A wave pulse on a string reaches a rigidly fixed end. At the boundary, the end cannot move, forcing the displacement there to remain zero. Which statement best describes the reflected pulse?
It returns with a greater speed than the incident pulse.
It is not inverted and returns upright.
It returns with a lower frequency than the incident pulse.
It is inverted relative to the incident pulse.
Explanation
This question tests understanding of boundary behavior of waves and polarization. When a wave pulse reaches a fixed boundary, the boundary condition requires zero displacement at that point. To satisfy this condition, the reflected pulse must be inverted (flipped upside down) so that the incident and reflected pulses cancel at the boundary. This phase reversal occurs because the fixed end exerts an equal and opposite force on the string. Choice B incorrectly suggests no inversion occurs, which would violate the fixed boundary condition of zero displacement. At fixed boundaries, always expect phase reversal (inversion) of the reflected wave.

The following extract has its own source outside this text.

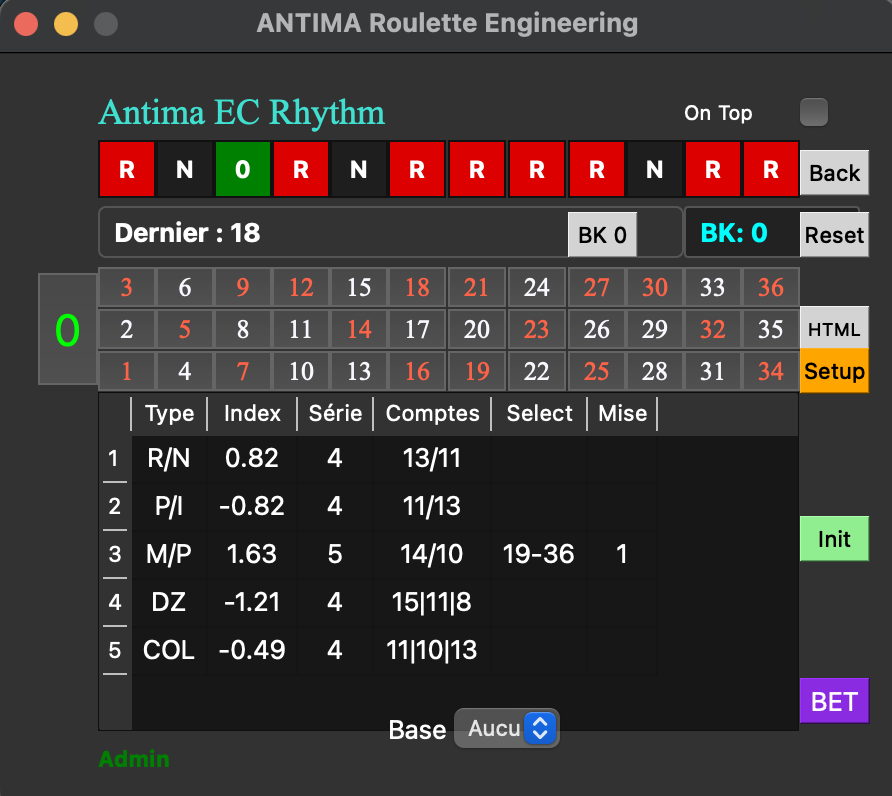Select the first red R history marker

pos(127,169)

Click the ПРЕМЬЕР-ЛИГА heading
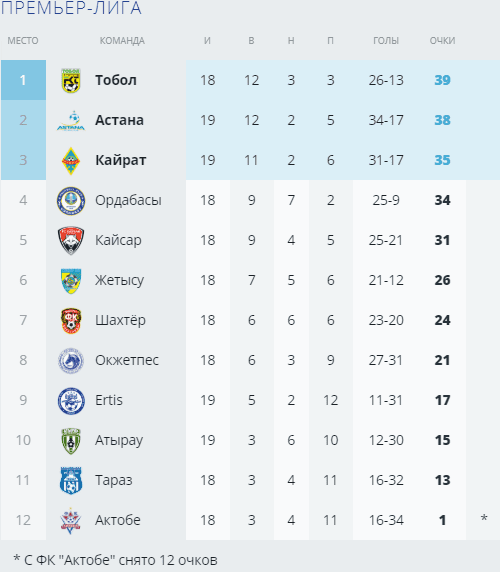[71, 8]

A wave pulse on a string reaches a free end attached to a low-friction ring. At the boundary, the end is free to move, so the transverse force there is approximately zero. Which statement best describes the reflected pulse?

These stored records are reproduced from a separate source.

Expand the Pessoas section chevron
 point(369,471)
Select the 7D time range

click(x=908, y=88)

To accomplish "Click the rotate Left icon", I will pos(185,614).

It returns with a greater speed than the incident pulse.
It is not inverted relative to the incident pulse.
It is inverted relative to the incident pulse.

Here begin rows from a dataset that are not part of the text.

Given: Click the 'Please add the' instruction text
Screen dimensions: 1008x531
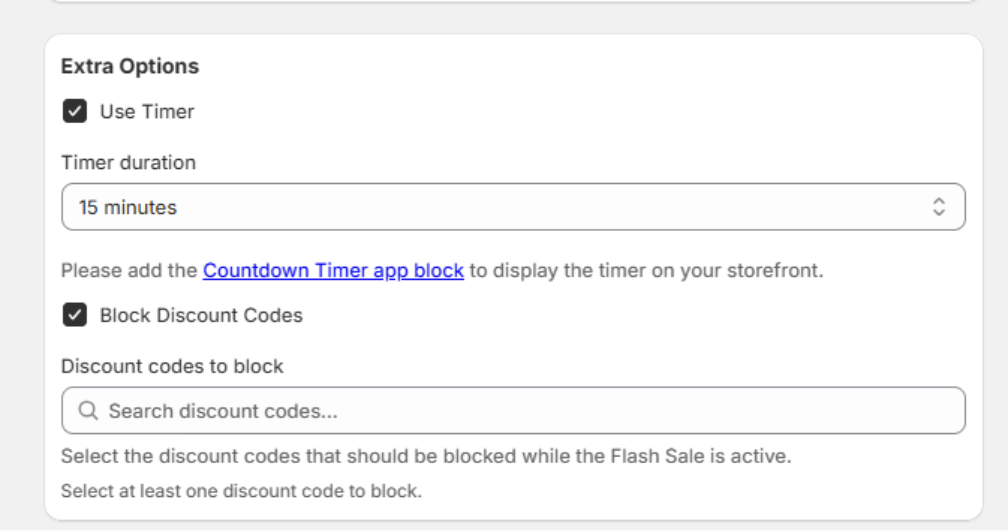Looking at the screenshot, I should [x=129, y=271].
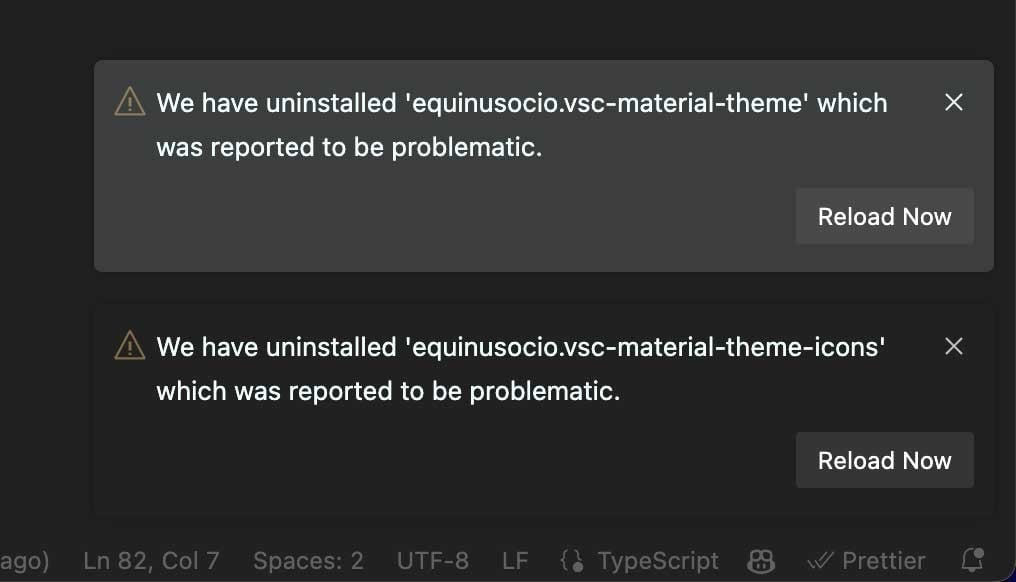Image resolution: width=1016 pixels, height=582 pixels.
Task: Click the curly braces language status icon
Action: pos(572,561)
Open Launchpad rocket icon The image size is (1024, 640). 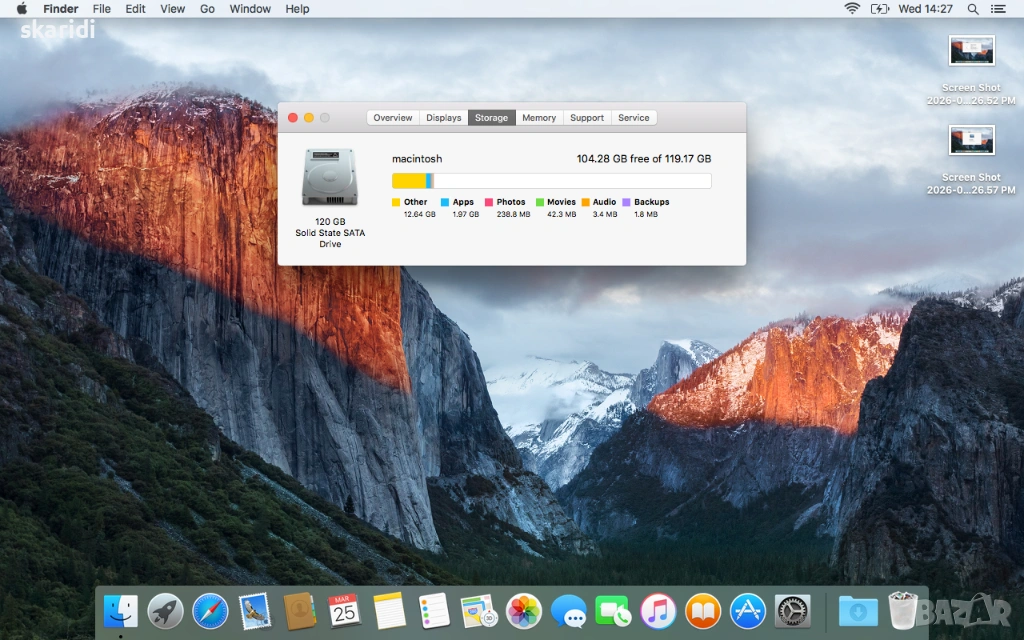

It returns with a lower frequency than the incident pulse.
Explanation
This question tests understanding of boundary behavior of waves and polarization. When a wave pulse reaches a free boundary (like a ring that can slide freely), the boundary condition requires zero transverse force at that point. This means the reflected pulse returns without inversion, maintaining the same orientation as the incident pulse. The free end can move up and down, so there's no restoring force to cause phase reversal. Choice B incorrectly predicts inversion, which only occurs at fixed boundaries where displacement must be zero. At free boundaries, reflected waves maintain their original orientation without phase reversal.
A plane sound wave of frequency $500\ \text{Hz}$ travels from air into water. At the boundary, the wave speed increases from $343\ \text{m/s}$ to $1500\ \text{m/s}$. Which statement best describes the transmitted wave in water?
It has the same frequency and a longer wavelength.
It has the same frequency and the same wavelength.
It has a higher frequency and a shorter wavelength.
It has a lower frequency and a longer wavelength.
Explanation
This question tests understanding of boundary behavior of waves and polarization. When a wave crosses a boundary between two media, the frequency remains constant because it's determined by the source, not the medium. Since wave speed v = fλ, and the speed increases from 343 m/s to 1500 m/s while frequency stays at 500 Hz, the wavelength must increase proportionally: λ = v/f = 1500/500 = 3 m in water versus 343/500 = 0.686 m in air. Choice B incorrectly assumes frequency changes at boundaries, which violates the principle that the source controls frequency. When waves cross boundaries, remember: frequency stays constant, but speed and wavelength change together.